KBRA Assigns AA Ratings, Stable Outlook to the Miami-Dade County Florida Water and Sewer System Revenue Bonds, Series 2025A and Water and Sewer System Revenue Refunding Bonds, Series 2025B
28 Oct 2025 | New York
KBRA assigns a long-term rating of AA with a Stable Outlook to the Miami-Dade County Florida Water and Sewer System Revenue Bonds, Series 2025A, Water and Sewer System Revenue Refunding Bonds, Series 2025B, and outstanding parity obligations. The rating reflects the Miami-Dade County Water and Sewer System’s consistently solid financial performance, satisfactory liquidity, sound and improved debt service coverage (DSC), and good rate affordability, as well as the strong bondholder protections afforded under the Master Bond Ordinance. The System is operated by the Miami-Dade Water and Sewer Department (WASD or the Department), which continues to effectively manage and implement a large, regulatorily driven, Multi-Year Capital Improvement Plan (MYCIP). The MYCIP totals $9.0 billion for fiscal years 2026-2031.

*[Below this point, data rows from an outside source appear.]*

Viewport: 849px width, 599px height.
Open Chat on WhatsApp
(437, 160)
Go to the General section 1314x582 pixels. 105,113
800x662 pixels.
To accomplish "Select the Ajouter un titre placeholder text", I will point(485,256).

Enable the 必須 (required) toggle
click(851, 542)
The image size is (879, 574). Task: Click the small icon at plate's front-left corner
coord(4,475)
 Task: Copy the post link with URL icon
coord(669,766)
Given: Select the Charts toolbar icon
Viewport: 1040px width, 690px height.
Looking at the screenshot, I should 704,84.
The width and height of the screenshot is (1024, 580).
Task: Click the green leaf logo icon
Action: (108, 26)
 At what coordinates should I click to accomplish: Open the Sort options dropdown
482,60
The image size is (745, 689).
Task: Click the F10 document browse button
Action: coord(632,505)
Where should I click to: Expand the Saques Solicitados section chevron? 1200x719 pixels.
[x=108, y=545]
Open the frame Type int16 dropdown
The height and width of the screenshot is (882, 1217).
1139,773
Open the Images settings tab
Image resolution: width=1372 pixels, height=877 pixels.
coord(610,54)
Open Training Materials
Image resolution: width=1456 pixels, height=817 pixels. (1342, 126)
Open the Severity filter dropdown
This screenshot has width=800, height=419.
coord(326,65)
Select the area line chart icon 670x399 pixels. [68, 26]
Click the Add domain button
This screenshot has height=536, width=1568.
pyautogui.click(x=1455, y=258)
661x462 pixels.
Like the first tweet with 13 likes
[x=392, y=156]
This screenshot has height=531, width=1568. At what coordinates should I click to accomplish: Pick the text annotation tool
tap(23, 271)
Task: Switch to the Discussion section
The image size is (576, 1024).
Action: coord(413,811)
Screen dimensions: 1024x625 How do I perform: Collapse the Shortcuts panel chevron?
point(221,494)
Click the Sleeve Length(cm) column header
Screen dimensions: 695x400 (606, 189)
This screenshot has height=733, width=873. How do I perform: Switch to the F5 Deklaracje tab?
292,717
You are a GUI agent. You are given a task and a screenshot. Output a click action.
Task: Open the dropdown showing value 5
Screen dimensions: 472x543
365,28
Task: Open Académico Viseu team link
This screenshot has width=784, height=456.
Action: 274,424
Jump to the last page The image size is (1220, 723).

Credit strengths are counterbalanced by the high capital costs and leverage associated with federal and State-mandated capital projects. Federal and State regulatory requirements to improve the Department’s wastewater collection and treatment system, including a 2013 Consent Decree, Ocean Outfall Legislation, and the need to increase permitted capacity at the Department’s South District Wastewater Treatment Plant (SDWWTP) drove a substantial increase in annual capital investment, beginning in FY 2015. Through the successful execution, to-date, of its annually updated Multi-Year Capital Improvement Plan (MYCIP), the Department has expended approximately $3.1 billion, or 35% of the adopted FY 2026 MYCIP budget of approximately $9.0 billion. The MYCIP, which is subject to review and approval by the Miami-Dade County Board of County Commissioners, has remained at or below this level in each of the past five fiscal years.
Key Credit Considerations
The rating was assigned because of the following key credit considerations:
Credit Positives
- Rates remain competitive and affordable despite average annual increases of more than 5% in each of the last eleven years.
- The security provisions of the Master Bond Ordinance provide sound bondholder protections.
- The Department has efficiently managed the Utility’s regulatorily-driven MYCIP.
Credit Challenges
- Leverage is expected to remain elevated as the System continues to address regulatory mandates and the ongoing replacement and repair of aging infrastructure.
- A large share of the $9 billion MYCIP includes federal and state-mandated compliance projects with hard, legally enforceable deadlines and little scheduling discretion.
- Unusually high levels of unbilled water, although partially attributed to known water usage, represent a structural burden on customer rates, operating margins and debt service coverage until infrastructure rehabilitation and metering upgrades are fully implemented.
Rating Sensitivities
For Upgrade
- Trend of reduced leverage and maintenance of strong levels of debt service coverage throughout the five-year MYCIP forecast period covering fiscal years 2026-2031.
For Downgrade
- Diminished financial flexibility resulting from a significant increase in leverage or drawdown in liquidity.
- Inability to remain in compliance with regulatory mandates.